A realistic game will not have:
Dragons
Elves
Orcs
Interstellar space ships
Laser pistols
Magic of any kind
Lizard-like aliens
Intelligent computers

And many, many other staples of roleplaying games. You're pretty much stuck with playing episodes of Law & Order, only without about 90% of the interesting stuff.

Quote from: Phillip;694877I say (and I reckon most people do as well, for what majority is worth) that a work can be realistic to some degree in one aspect, and to a different degree in another aspect. It's a spectrum, not a choice -- never mind a global choice -- between all black or all white.

As I said, you can make up definitions to words all you want. But if you don't, don't whine when nobody knows what you're talking about.

And make no mistake about that. The part of this thread I replied to was entirely based on two people using the word "realism" in differnet ways, one of them correctly, the other incorrectly. If that hurts your feelings, tough shit. You'll get over it.

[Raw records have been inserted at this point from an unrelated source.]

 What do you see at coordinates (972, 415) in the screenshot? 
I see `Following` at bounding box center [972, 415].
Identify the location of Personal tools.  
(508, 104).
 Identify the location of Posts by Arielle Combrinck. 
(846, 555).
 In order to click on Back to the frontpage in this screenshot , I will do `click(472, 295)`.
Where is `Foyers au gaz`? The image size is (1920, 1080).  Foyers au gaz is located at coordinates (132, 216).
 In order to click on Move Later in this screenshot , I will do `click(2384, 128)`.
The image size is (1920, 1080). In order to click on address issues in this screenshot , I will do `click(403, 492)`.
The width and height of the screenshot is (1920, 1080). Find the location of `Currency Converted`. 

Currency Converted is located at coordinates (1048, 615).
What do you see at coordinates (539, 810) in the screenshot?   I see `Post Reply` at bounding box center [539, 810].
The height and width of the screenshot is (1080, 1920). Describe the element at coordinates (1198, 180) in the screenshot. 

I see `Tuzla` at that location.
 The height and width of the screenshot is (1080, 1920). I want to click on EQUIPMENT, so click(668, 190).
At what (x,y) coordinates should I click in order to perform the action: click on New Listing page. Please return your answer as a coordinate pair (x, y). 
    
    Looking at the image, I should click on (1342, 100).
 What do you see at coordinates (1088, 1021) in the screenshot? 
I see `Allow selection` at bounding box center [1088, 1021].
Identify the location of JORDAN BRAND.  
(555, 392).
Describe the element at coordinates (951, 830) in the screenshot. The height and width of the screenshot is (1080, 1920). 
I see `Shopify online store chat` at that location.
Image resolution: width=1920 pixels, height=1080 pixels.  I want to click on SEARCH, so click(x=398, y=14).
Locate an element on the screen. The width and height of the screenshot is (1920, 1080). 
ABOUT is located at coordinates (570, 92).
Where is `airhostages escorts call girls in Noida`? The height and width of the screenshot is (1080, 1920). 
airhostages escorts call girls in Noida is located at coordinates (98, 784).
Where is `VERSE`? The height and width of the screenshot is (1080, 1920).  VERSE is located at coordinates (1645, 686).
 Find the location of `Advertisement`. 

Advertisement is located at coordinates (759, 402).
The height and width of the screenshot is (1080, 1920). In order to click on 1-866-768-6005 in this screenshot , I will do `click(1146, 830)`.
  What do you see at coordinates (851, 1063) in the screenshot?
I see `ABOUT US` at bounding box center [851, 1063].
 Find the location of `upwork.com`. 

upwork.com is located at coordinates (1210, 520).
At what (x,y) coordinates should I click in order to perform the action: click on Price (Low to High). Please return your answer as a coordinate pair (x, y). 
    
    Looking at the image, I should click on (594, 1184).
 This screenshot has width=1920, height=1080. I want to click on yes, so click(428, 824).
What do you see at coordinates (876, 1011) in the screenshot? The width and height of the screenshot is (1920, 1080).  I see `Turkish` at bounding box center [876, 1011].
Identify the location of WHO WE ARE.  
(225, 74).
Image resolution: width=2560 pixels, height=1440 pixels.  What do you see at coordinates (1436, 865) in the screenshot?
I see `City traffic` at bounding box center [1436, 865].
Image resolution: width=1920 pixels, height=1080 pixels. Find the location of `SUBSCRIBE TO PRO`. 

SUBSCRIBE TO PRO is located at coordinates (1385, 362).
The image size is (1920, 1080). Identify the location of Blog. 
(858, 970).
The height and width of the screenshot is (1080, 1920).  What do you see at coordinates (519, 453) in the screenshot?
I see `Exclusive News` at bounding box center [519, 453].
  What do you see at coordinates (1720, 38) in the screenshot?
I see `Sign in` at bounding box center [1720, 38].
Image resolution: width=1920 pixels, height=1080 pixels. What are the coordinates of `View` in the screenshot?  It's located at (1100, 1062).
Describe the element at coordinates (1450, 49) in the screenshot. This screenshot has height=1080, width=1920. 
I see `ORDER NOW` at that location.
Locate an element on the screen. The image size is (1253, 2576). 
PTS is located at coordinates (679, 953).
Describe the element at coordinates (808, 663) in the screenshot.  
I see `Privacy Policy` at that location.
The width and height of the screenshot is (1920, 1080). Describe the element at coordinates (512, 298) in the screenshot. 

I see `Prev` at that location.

But "realism" and "verisimilitude" still aren't the same thing.

Ravenswing

Quote from: taustin;694970If you use words differently than other people, other people will not understand you when you speak. When you use "realism" to mean "verisimilitude," people will think you mean "realism" and not "verisimilitude." If you do not wish to be understood, that's certainly your call, but don't whine like a little baby who pooped his diaper when people don't understand you.
I agree with your first and third sentences, in any event.

Yes, indeed, verisimilitude would be a more correct word.  Your assertion notwithstanding, people generally use "realism" in this context, which is why I used it in the title of the thread.  I'm pedantic often enough without pushing the issue.  This is not the first, nor the fifth, nor the fiftieth bit of generally acknowledged gaming jargon which contradicts Merriam-Webster and the OED.

And, come to that, you understand perfectly well yourself.  You didn't start out saying "Huh?  What?  What are you guys talking about?"
This was a cool site, until it became an echo chamber for whiners screeching about how the "Evul SJWs are TAKING OVAH!!!" every time any RPG book included a non-"traditional" NPC or concept, or their MAGA peeners got in a twist. You're in luck, drama queens: the Taliban is hiring.